Introduction

Cancer evolution results in the co-existence of multiple genetically distinct cancer cell populations within individual tumours. This is termed intra-tumour heterogeneity, recognised across different tumour types with dramatic implications for molecular profiling, which is currently done on a single sample of the tumour.

This information guides treatment choice but may not be representative of the diversity of the tumour. At the same time, inferences about cancer evolution are affected by intratumour heterogeneity because of sampling bias.  

At present the formalin-fixed residual surgical sample that is not paraffin embedded for diagnostic purposes is typically thrown away. Retention and homogenisation – ‘blending’– of this residual formalin-fixed leftover tumour tissue creates a more representative sample for analysis.

DNA may be extracted from this sample for sequencing - the 'RepSeq' approach. Our pilot RepSeq data, in kidney and other cancer type has demonstrated the potential of this methodology for robust mutational calling, accurate determination of cancer cell fraction and the ability to discern clonal from subclonal variants.  

Diagram showing the process for representative sampling and profiling of tumours.

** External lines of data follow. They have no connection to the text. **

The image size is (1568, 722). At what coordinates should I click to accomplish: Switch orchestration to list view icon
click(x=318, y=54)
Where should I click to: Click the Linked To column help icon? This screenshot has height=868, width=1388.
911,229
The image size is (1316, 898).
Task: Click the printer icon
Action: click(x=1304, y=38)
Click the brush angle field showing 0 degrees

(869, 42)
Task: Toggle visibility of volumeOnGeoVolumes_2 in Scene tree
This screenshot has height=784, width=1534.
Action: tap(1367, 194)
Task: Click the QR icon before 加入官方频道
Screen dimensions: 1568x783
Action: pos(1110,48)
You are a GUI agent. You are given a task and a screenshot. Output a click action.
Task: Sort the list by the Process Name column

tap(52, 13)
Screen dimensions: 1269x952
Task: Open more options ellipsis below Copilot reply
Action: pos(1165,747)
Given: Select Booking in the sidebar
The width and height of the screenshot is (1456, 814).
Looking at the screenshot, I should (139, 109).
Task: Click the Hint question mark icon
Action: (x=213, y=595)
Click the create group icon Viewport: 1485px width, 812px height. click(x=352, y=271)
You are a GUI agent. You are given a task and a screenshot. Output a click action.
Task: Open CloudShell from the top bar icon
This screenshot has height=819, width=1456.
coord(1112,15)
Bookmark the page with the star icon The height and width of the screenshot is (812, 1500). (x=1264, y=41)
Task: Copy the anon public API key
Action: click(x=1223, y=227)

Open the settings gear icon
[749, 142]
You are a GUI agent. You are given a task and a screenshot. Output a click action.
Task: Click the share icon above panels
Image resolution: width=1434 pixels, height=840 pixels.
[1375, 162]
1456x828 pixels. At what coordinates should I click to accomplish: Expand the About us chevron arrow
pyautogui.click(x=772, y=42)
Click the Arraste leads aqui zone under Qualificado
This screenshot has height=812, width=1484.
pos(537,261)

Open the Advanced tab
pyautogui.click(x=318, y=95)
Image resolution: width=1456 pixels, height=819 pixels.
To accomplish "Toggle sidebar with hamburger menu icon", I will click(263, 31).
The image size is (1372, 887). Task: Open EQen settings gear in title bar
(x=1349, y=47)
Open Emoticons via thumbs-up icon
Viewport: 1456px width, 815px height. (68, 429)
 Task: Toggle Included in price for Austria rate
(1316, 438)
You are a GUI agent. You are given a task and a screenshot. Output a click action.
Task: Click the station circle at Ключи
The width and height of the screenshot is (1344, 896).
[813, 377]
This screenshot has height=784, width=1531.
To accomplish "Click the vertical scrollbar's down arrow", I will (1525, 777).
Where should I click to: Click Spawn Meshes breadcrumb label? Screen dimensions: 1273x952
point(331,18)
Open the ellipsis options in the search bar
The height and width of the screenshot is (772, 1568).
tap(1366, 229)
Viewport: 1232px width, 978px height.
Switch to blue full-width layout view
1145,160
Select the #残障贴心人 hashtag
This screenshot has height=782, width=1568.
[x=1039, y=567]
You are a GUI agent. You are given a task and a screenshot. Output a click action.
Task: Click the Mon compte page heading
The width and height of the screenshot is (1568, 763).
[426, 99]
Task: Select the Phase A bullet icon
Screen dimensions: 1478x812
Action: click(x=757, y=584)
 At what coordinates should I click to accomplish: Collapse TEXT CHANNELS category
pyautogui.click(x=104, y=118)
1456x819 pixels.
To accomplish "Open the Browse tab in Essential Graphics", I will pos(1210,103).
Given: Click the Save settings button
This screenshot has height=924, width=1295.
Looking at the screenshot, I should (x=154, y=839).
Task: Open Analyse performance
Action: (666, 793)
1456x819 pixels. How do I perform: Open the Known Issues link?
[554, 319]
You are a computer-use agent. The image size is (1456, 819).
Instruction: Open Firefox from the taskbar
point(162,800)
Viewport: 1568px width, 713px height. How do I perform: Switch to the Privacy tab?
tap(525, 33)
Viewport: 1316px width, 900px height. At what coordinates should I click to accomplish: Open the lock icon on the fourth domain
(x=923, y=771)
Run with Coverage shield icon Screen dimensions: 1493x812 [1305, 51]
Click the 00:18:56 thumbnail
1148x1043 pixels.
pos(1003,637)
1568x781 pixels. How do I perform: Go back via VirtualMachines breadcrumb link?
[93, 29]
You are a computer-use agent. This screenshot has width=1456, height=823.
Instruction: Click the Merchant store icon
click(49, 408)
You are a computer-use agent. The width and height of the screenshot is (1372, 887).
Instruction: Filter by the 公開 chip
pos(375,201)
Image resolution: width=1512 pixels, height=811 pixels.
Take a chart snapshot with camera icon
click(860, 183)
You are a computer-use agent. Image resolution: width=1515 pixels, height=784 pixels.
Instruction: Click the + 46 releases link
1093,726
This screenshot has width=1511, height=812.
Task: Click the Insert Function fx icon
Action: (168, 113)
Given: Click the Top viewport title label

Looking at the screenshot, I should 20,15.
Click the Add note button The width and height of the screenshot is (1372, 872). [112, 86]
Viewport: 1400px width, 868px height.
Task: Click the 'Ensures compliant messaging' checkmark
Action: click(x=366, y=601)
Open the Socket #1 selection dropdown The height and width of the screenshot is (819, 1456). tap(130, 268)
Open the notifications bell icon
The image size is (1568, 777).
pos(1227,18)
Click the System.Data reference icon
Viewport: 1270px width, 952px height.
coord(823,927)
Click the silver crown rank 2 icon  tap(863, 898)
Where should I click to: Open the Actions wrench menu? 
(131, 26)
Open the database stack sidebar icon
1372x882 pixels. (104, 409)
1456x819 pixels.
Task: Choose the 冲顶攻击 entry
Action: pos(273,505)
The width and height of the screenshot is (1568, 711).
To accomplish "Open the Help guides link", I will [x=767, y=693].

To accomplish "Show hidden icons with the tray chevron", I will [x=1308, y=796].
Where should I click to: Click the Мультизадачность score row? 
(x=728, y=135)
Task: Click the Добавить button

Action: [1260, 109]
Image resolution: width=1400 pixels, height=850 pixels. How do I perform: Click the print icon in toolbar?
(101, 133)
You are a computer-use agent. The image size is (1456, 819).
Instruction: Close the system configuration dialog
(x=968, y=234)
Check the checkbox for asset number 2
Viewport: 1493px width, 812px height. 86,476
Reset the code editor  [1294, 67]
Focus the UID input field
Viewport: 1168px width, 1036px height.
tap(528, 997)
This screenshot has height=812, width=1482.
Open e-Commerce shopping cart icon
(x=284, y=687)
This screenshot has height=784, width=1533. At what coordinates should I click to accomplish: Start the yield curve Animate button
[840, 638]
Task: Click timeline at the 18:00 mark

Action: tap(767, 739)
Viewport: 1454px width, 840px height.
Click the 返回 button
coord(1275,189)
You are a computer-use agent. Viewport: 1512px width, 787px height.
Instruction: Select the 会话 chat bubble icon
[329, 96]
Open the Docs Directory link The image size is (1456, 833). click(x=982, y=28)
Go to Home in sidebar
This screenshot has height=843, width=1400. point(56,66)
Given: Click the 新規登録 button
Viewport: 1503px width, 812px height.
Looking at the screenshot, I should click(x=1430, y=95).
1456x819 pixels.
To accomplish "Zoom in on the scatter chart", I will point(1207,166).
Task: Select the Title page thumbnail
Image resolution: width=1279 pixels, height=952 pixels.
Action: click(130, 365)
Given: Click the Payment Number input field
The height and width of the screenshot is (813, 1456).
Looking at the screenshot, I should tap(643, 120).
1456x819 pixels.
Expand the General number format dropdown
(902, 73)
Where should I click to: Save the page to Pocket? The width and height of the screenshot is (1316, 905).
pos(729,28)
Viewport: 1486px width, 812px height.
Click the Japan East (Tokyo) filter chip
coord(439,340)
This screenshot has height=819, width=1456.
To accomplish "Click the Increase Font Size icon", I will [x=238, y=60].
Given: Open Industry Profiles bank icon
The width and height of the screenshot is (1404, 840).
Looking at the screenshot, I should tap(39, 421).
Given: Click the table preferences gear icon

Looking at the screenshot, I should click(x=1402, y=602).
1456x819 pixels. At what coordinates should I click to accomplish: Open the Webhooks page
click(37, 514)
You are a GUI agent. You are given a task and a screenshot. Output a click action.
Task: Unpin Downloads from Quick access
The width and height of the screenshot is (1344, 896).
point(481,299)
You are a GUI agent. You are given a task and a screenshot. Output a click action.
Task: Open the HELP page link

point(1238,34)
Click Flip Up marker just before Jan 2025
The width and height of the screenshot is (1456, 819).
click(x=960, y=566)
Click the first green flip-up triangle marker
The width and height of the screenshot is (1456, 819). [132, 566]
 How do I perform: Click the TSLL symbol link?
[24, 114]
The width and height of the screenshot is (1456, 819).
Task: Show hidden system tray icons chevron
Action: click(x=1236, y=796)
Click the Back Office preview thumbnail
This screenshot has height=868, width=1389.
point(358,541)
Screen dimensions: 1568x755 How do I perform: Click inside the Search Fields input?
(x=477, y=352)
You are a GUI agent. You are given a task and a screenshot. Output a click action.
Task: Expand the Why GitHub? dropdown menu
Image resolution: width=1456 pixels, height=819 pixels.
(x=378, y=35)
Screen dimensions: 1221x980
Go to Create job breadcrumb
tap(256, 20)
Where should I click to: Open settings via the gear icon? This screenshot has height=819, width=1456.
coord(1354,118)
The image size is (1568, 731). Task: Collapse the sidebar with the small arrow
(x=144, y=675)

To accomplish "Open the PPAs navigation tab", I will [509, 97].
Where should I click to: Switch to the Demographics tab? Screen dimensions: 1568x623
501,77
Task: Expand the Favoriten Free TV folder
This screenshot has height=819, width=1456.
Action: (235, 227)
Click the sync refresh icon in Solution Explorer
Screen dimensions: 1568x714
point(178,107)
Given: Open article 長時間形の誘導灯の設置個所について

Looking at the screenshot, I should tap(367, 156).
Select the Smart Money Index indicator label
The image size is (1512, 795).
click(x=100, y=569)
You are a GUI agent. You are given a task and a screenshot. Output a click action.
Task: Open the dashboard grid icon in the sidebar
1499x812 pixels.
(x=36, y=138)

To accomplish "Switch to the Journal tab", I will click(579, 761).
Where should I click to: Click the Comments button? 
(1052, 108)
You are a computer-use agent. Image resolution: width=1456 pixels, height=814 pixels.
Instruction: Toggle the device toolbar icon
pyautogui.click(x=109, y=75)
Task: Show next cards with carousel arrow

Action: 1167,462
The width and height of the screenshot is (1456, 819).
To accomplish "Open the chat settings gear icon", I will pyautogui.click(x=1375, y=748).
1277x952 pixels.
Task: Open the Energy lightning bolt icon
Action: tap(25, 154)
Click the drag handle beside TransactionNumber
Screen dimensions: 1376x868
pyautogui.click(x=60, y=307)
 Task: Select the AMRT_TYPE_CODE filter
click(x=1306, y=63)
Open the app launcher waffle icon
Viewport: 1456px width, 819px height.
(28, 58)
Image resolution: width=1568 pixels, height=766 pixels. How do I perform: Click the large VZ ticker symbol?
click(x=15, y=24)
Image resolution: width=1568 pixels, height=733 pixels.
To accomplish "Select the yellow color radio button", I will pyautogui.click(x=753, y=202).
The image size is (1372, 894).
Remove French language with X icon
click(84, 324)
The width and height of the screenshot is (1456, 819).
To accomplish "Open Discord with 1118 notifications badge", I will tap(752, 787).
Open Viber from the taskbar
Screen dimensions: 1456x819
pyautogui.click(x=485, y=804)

In order to establish the feasibility of homogenization as a potential companion evolutionary and diagnostic tool, the HOLST-F study aims to 1) identify the proportion of primary tumour cases that have left over tissue amenable to homogenization across multiple tumour types and 2) pilot homogenization across multiple tumour types.  The molecular profile of the homogenate will be compared to that obtained from the diagnostic specimen using next generation sequencing techniques.
 
This is a prospective non-interventional study (NCT03832062). Patients undergoing surgical intervention at The Royal Marsden Hospital (NHS Foundation Trust) with leftover tumour tissue from primary breast, colorectal, gastric, pancreatic, ovarian, renal cancer and sarcoma surgeries, as well as melanoma lymph node dissections will be included in the feasibility assessment.  We aim to homogenise 500 cases across different tumour types. The study opened in September 2018 and is expected to run for 2 years.